On July 1 of this year, Washington State’s Health Care Authority officially approved the implementation of the CFC program for our state to provide benefits for more Medicaid recipients in addition to the Medicaid Personal Care and the COPES programs. The Washington State Department of Social and Health Services (DSHS) is in charge of CFC administration. Washington will receive a significant increase in federal funding for CFC expenditures as a result of implementing the plan. Receipt of more federal dollars means less (or nothing!) for you to pay.
Now that CFC has come to Washington, what does it mean for you? In part one of this two-part blog series we will explain exactly what Washington State’s new Community First Choice Program is and describe what kinds of services it offers.
What does it do?
The CFC amendment to Washington’s Medicaid program allows the state to offer more extensive personal care benefits for those in a community setting (as opposed to an institutional setting).
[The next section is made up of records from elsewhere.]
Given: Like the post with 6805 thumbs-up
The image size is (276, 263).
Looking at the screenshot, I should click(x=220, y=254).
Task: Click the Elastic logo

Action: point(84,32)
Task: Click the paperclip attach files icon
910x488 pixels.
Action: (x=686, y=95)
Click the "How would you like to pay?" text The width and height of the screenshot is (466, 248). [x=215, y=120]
The goal is to provide qualifying Medicaid beneficiaries with far more flexibility and control over their care and to allow those who would otherwise need to be institutionalized to afford to live in a home setting. Most people would rather live at home, or at least in a very minimally institutional setting. The CFC program gives Elder Law Group even more latitude to advocate on your behalf to ensure that you get the care you need in the environment you desire.
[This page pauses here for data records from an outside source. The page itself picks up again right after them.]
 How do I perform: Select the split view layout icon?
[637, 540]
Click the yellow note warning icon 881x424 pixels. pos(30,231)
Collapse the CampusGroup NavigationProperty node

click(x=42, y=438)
CFC provides a wealth of home and community services for Medicaid beneficiaries who qualify for the program. When you apply, you will undergo a CARE (Comprehensive Assessment Reporting Evaluation) assessment by DSHS’ Home and Community Services department (HCS) to determine your physical needs and ability to care for yourself. Based on your assessed needs, HCS will choose the services that are right for you. These services are meant to help you with both your activities of daily living (ADLs—like using the toilet or showering), and your instrumental activities of daily living (IADLs—like shopping or managing money). They can range from direct personal care to training for self-care. CFC will also provide assistive technologies to help you maintain your independence. For a full list of the types of services available to you under the CFC program, check out the CFC Q&A document provided at the end of this blog.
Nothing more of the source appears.